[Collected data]
§ §
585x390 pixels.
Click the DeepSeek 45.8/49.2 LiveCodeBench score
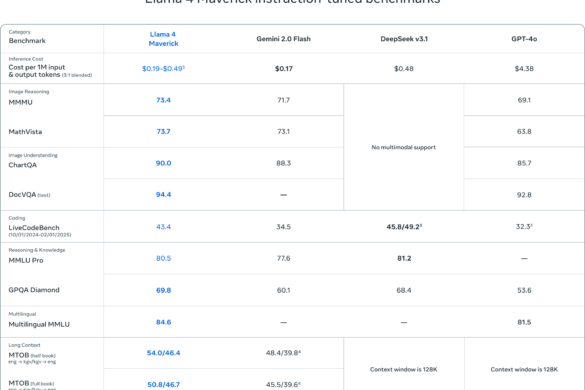pyautogui.click(x=404, y=227)
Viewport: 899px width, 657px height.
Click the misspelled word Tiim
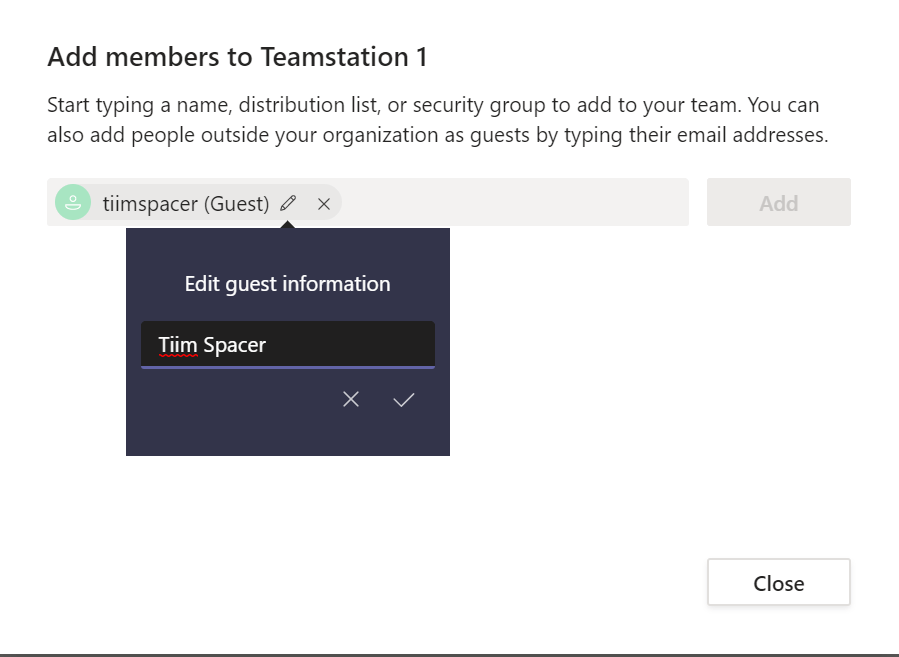pos(178,345)
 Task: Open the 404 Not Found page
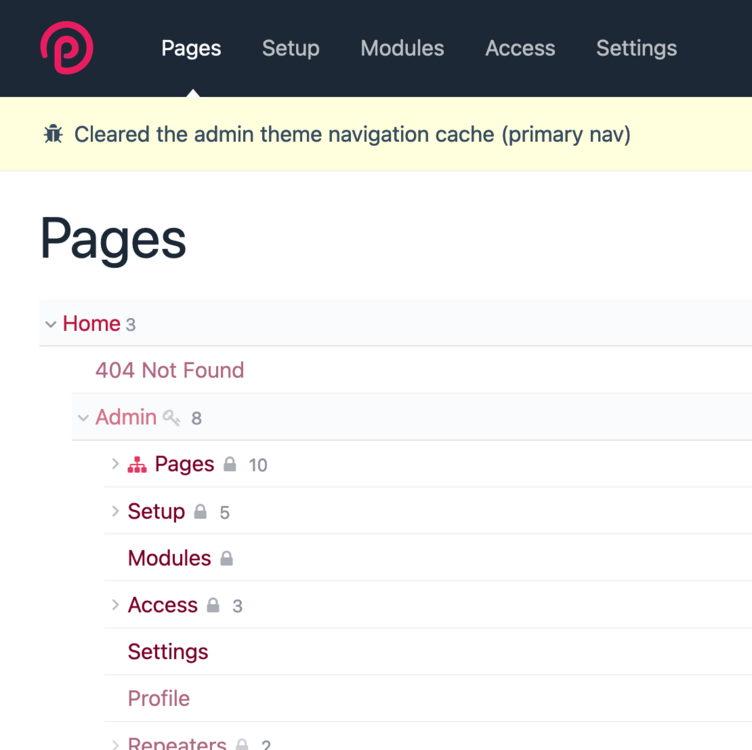coord(169,370)
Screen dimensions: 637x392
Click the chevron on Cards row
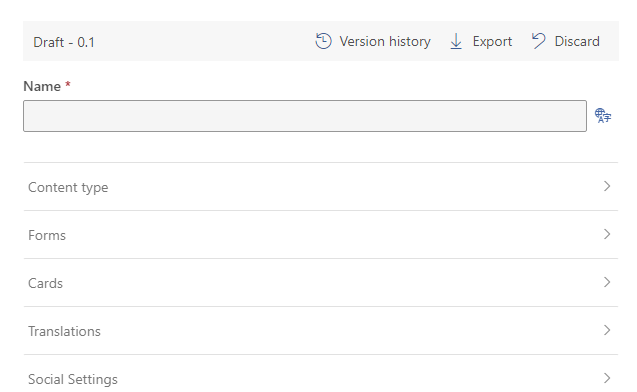[x=607, y=282]
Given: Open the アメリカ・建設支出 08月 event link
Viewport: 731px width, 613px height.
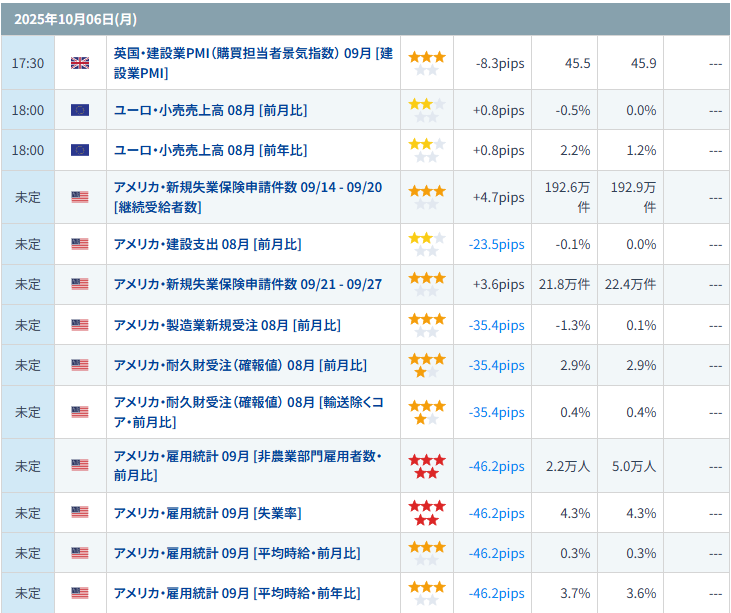Looking at the screenshot, I should (207, 244).
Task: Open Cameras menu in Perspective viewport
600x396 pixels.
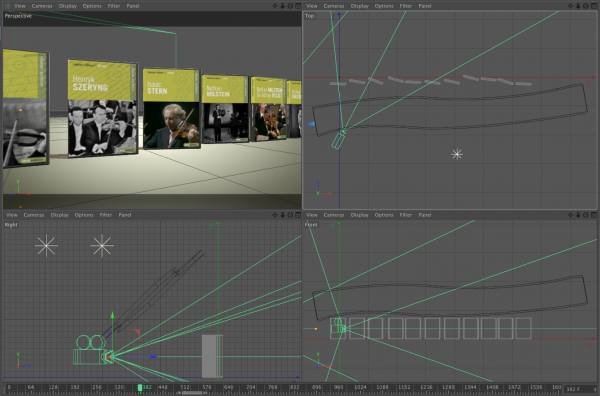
§ §
# Work order
Write out again, exactly, each line from the one containing "Screen dimensions: 637x392" through the last line of the entries, and omit every picture.

# Written solution
Screen dimensions: 637x392
Click the chevron on Cards row
[x=607, y=282]
Given: Open the アメリカ・建設支出 08月 event link
Viewport: 731px width, 613px height.
Looking at the screenshot, I should (207, 244).
Task: Open Cameras menu in Perspective viewport
600x396 pixels.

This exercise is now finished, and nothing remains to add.